# TASK INPUTS:

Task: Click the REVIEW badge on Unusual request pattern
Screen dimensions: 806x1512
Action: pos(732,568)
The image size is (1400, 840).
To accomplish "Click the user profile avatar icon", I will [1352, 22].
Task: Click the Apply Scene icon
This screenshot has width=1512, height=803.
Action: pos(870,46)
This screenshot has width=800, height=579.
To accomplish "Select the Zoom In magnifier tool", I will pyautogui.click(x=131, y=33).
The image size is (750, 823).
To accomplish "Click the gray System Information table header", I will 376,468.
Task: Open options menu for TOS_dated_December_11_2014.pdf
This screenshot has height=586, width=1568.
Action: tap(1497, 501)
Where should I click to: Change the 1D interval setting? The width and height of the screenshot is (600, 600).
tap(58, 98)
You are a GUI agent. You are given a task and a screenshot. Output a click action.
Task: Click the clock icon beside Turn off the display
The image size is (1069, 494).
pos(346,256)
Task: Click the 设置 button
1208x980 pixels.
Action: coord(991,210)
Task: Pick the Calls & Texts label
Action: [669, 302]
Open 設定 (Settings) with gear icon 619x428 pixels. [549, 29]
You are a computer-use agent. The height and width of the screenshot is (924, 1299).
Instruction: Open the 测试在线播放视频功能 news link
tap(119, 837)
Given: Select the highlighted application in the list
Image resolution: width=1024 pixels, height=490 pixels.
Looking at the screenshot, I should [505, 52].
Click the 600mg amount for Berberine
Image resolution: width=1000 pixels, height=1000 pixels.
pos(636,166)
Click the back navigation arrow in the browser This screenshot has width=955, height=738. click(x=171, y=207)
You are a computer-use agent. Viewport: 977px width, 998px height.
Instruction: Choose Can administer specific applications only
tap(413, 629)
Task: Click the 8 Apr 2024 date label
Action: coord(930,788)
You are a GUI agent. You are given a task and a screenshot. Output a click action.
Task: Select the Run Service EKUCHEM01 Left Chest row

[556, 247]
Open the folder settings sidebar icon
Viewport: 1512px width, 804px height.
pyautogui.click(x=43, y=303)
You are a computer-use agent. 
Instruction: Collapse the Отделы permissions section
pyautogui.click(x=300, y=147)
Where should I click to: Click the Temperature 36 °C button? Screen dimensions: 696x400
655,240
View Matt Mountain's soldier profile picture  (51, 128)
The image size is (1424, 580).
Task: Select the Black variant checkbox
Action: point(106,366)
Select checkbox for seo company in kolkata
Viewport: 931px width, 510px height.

# EXERCISE GOAL:
Give the number of lines in the entries above that include the string "agent". Write nothing but that number.

# YOUR SOLUTION:
5